ETFs in India have been around for about 6 years. They are still at a very early stage of development. Out of the 37-38 fund houses, only 7 have ETFs in their portfolios. There are around 18 ETF products today with a cumulative AuM of around Rs. 2000 crores – less than 0.5% of industry AuM.

So why are we as a fund house promoting ETFs?  The key here is that we are not promoting only ETFs – we are also promoting ETFs.  The main reason we are keen on propagating ETFs is that we believe this category can help drive mutual fund penetration in a market that is yet seriously underpenetrated.  For first time investors into equity markets, this is a good place to start – they know what the upside and downside will be – the beta is always 1. The lower costs, product simplicity, transaction execution convenience and lower risk profile – all combine to make this a useful product for advisors and distributors to use in order to promote and spread the equity cult among first time investors.

 

Kotak Sensex ETF : a must buy for any first time equity investor

Many investors can identify with the Sensex.
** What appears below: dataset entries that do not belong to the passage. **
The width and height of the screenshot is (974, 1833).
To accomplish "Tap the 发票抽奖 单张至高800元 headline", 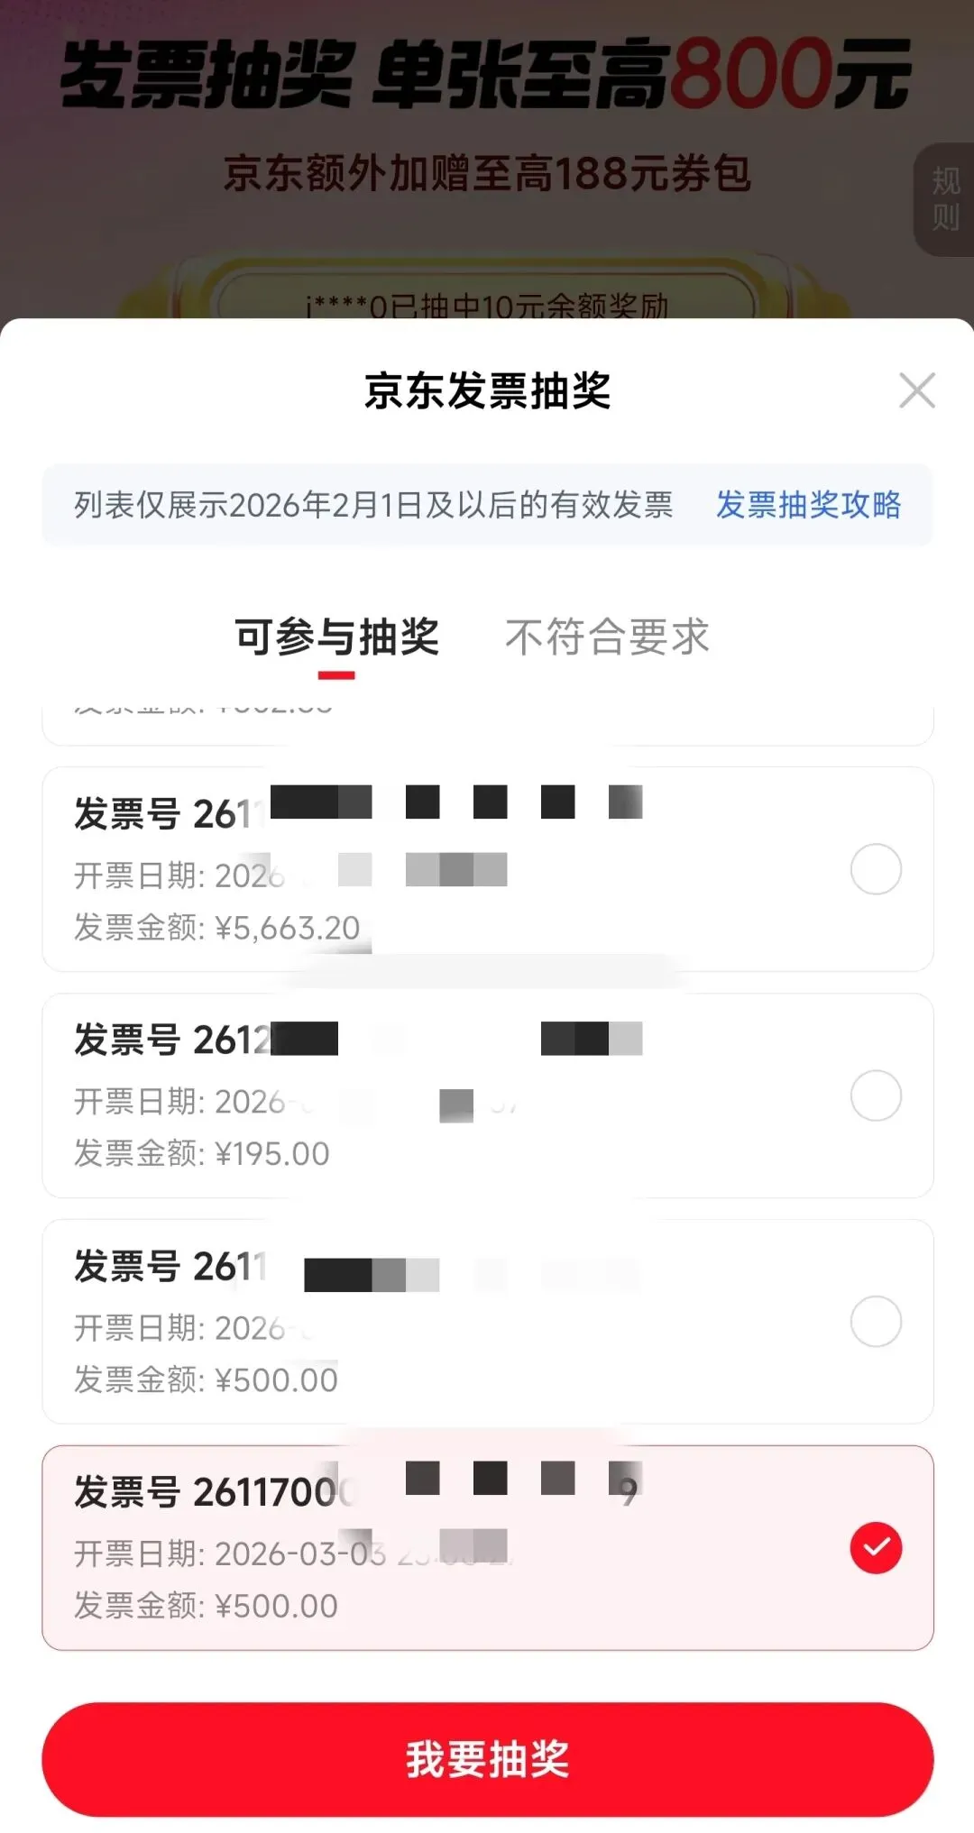I will pyautogui.click(x=487, y=75).
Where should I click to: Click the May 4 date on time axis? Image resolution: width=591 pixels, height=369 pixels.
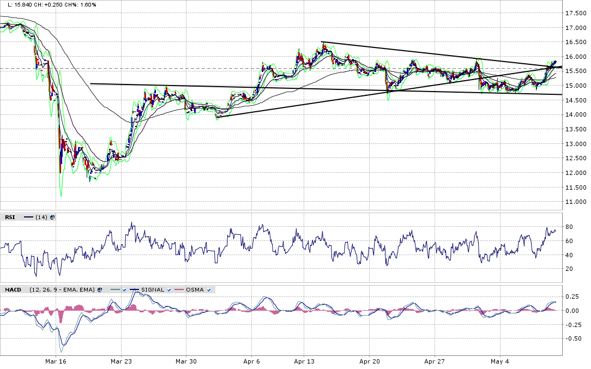point(499,361)
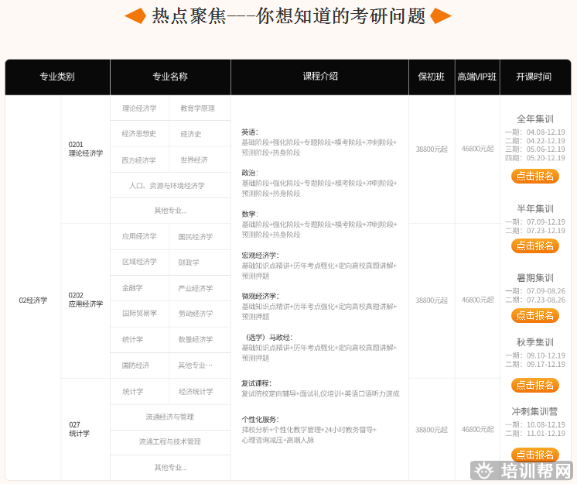Select the 金融学 major link

coord(132,288)
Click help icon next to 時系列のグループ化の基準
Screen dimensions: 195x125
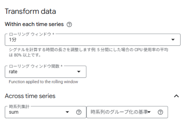pyautogui.click(x=160, y=112)
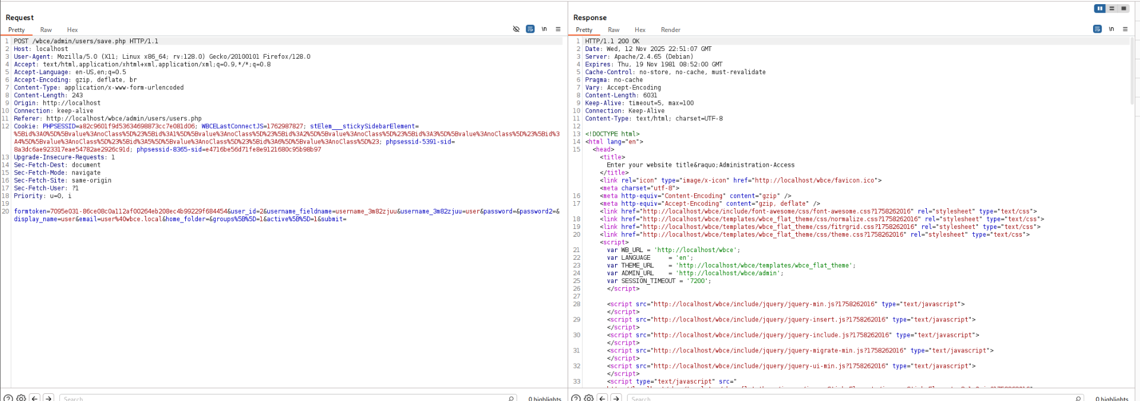Toggle line wrap in Request panel

pos(530,29)
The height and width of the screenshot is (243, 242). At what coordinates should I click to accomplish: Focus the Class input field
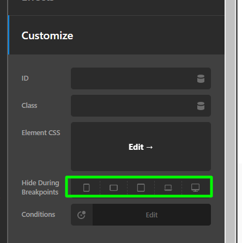click(134, 106)
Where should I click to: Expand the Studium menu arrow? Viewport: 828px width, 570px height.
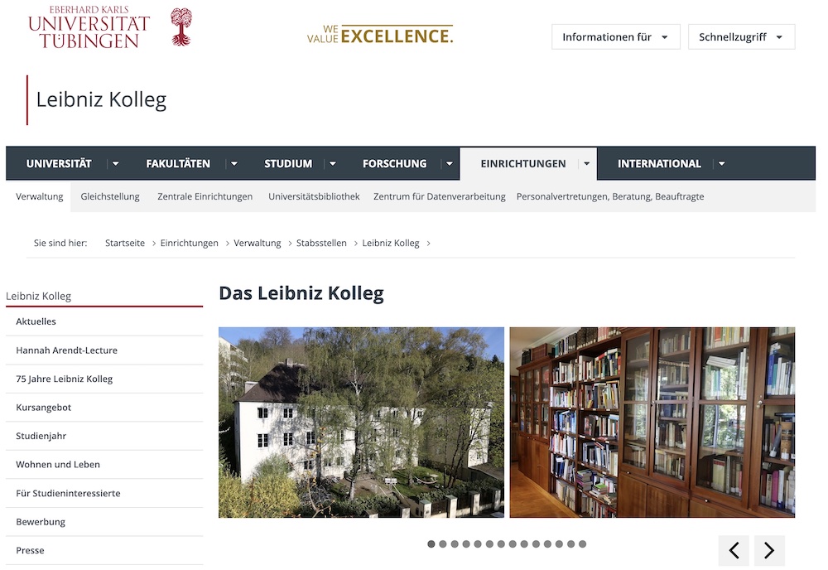333,164
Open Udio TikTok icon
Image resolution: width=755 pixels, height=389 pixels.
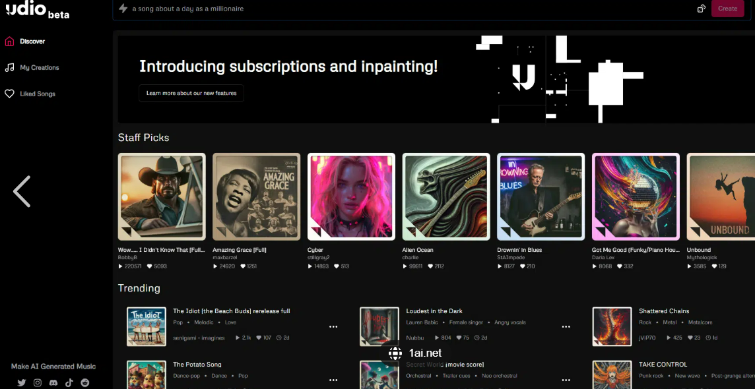coord(69,383)
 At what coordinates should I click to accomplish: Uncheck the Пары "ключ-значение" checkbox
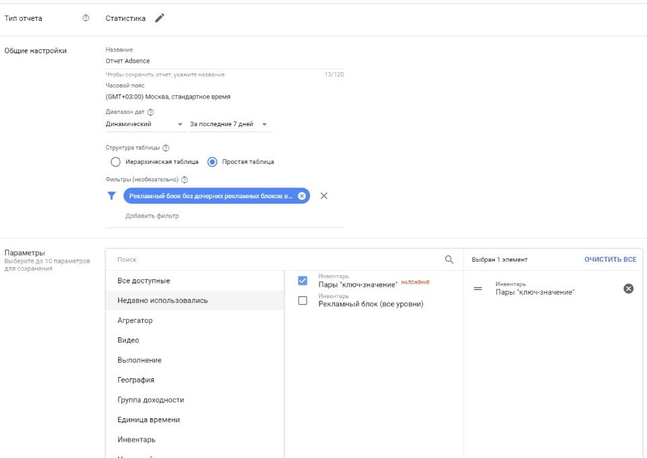303,281
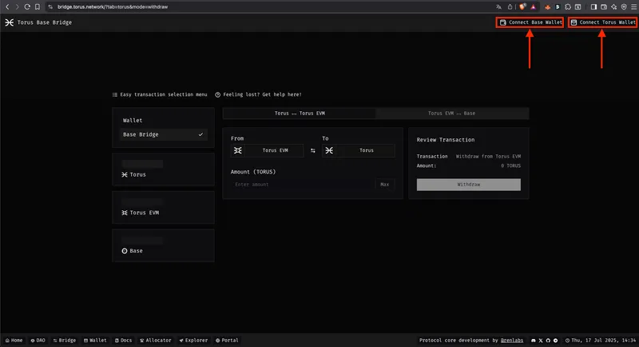Screen dimensions: 639x347
Task: Click the Torus logo in the header
Action: coord(9,22)
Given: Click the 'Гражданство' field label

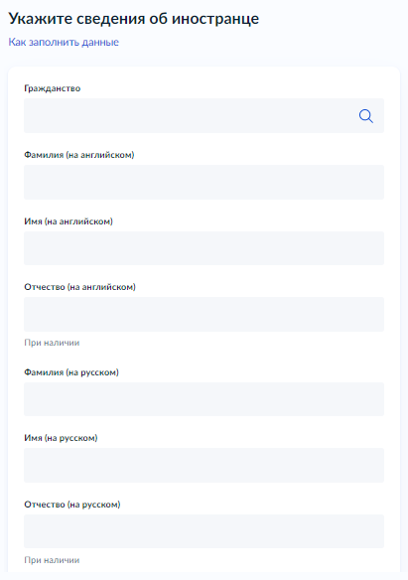Looking at the screenshot, I should (x=52, y=88).
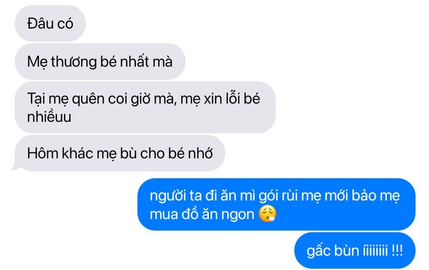This screenshot has width=429, height=270.
Task: Select the 'Đâu có' message bubble
Action: (x=50, y=23)
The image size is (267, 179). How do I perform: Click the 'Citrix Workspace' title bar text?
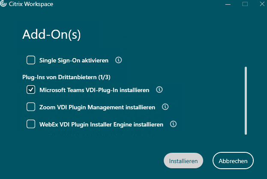click(31, 4)
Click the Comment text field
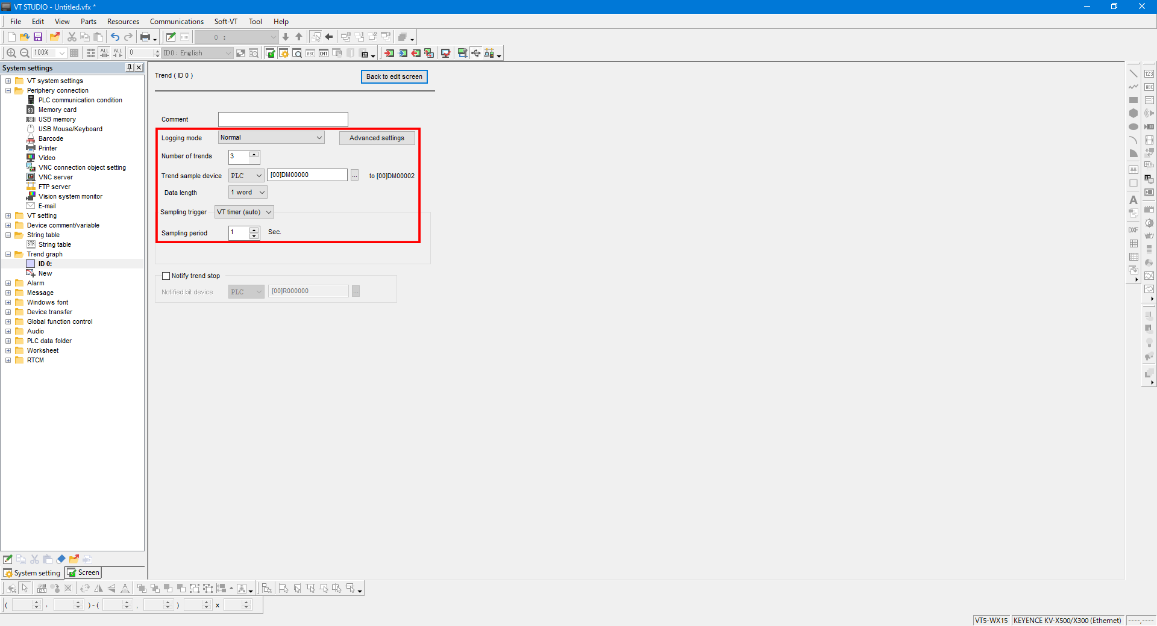The width and height of the screenshot is (1157, 626). (283, 120)
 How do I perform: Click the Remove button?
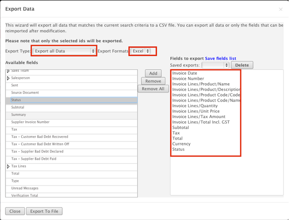[x=153, y=81]
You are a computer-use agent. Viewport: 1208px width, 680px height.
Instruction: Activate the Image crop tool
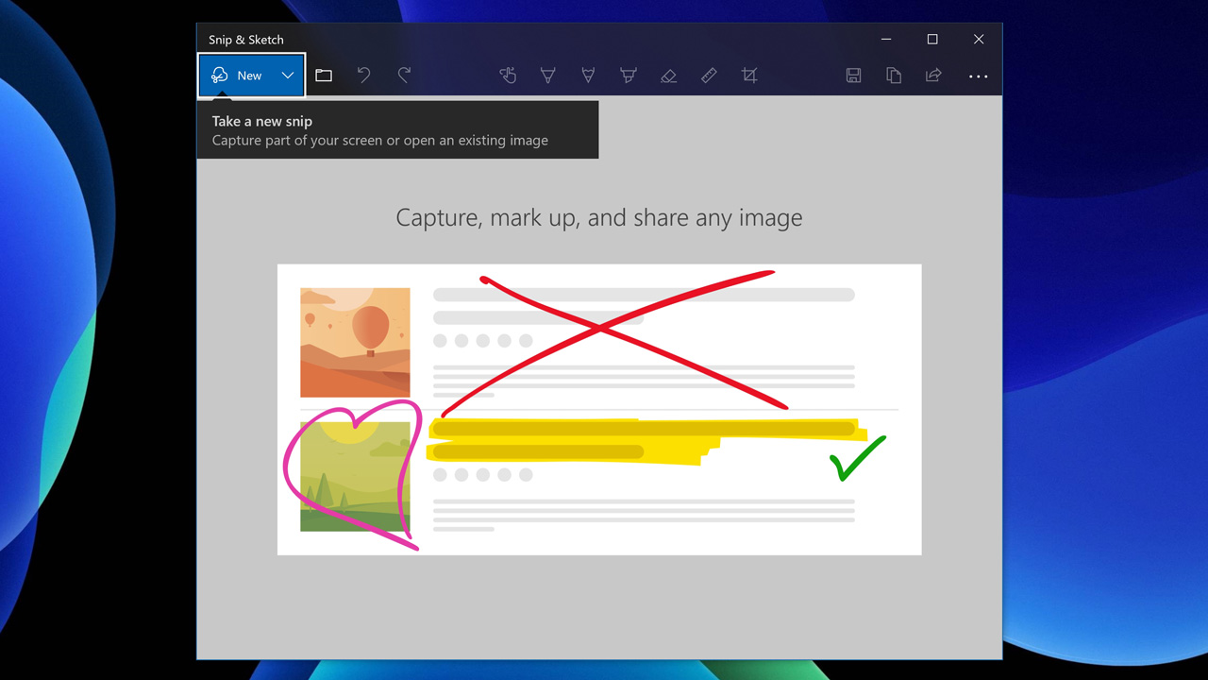pos(749,76)
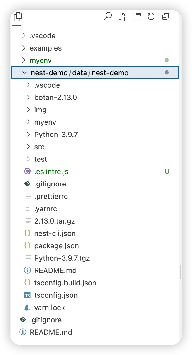
Task: Expand the botan-2.13.0 folder
Action: point(28,97)
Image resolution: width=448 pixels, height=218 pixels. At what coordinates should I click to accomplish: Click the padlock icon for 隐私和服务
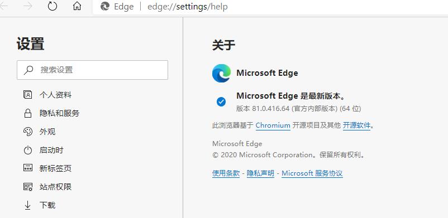(28, 113)
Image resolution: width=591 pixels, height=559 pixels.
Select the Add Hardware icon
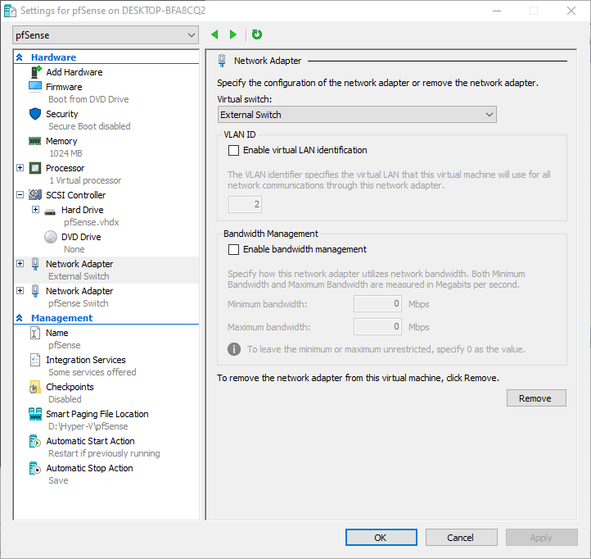pyautogui.click(x=35, y=72)
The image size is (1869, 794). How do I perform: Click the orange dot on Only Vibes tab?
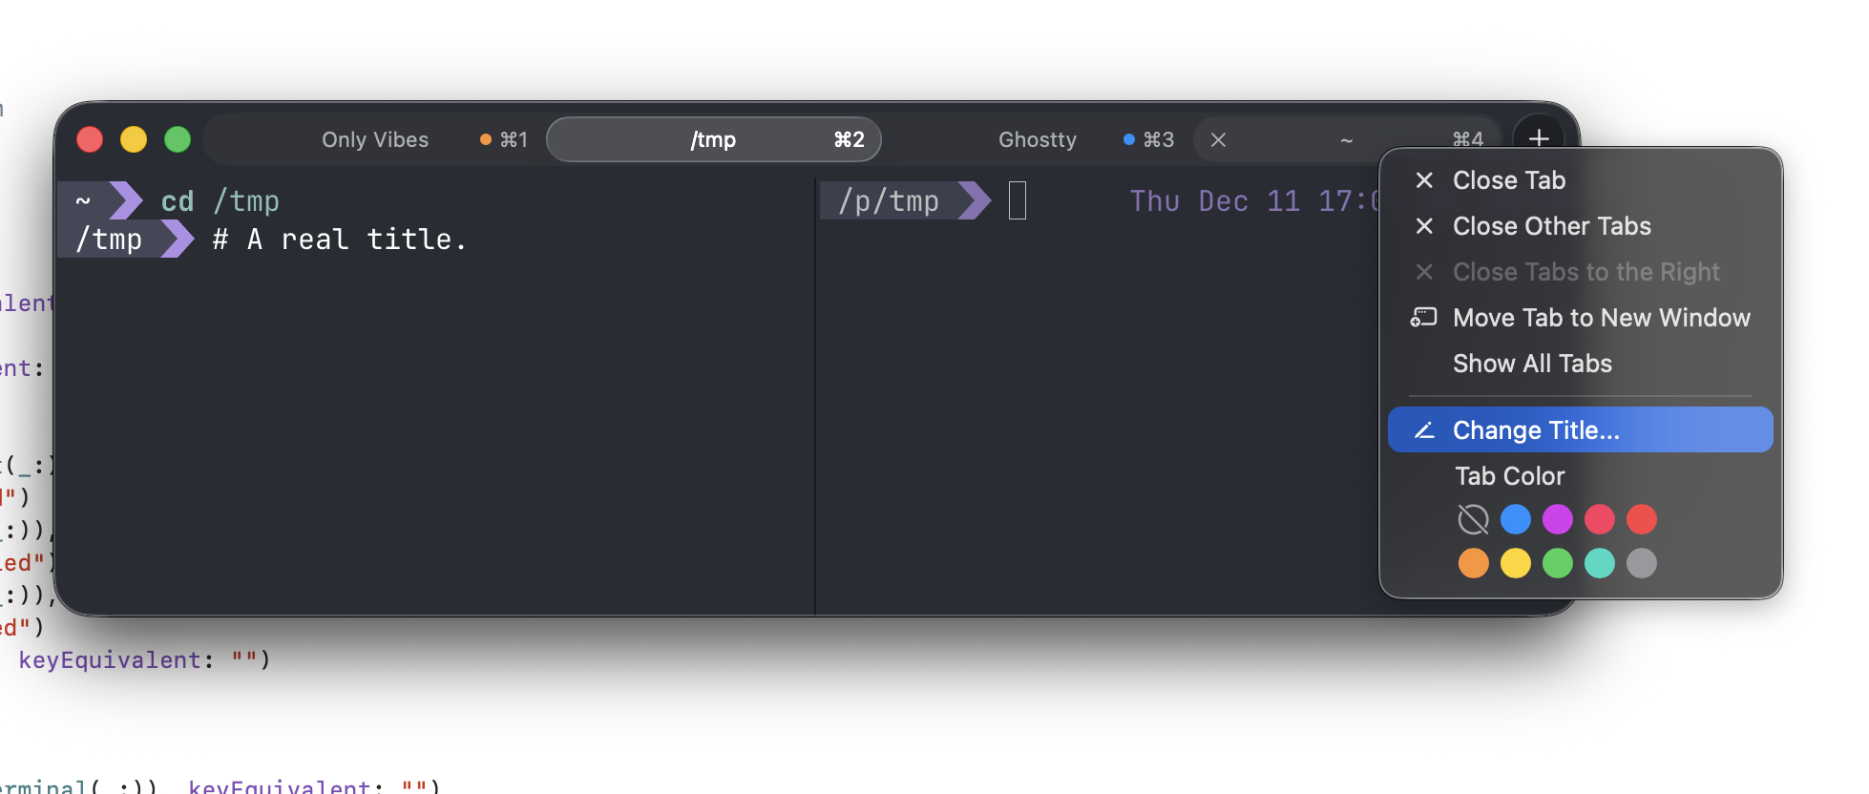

If they are bullish on the market, they can simply buy the Kotak Sensex ETF – which mirrors the Sensex.  That’s an index that most retail investors relate to and track. The ETF’s price will be 1/100th the Sensex level – ie, if the Sensex is at 16,000 an investor knows that his purchase price will be Rs. 160. Tracking the price and relating it to the Sensex will be very easy for first time investors. We believe this is a great way to get an investor started into equities.

 

Gold ETFs : growing rapidly, bright prospects ahead

Out of the Rs. 2000 crores of industry AuM for the ETF category, around Rs. 1000 crores is gold ETFs.  Gold ETFs are becoming increasingly popular and more and more advisors – especially in the no load environment and with the bullishness on gold – are allocating 5% to 10% of client portfolios to gold ETFs.  Indians have always been investing in gold. With the ETFs, investors now have a very convenient, cost effective and safe way to invest in their favourite asset class.

 

To conclude….

We are a serious player in the ETF segment – we believe that in the long run this segment will become increasingly relevant for investors and advisors and will become a material part of investors portfolios.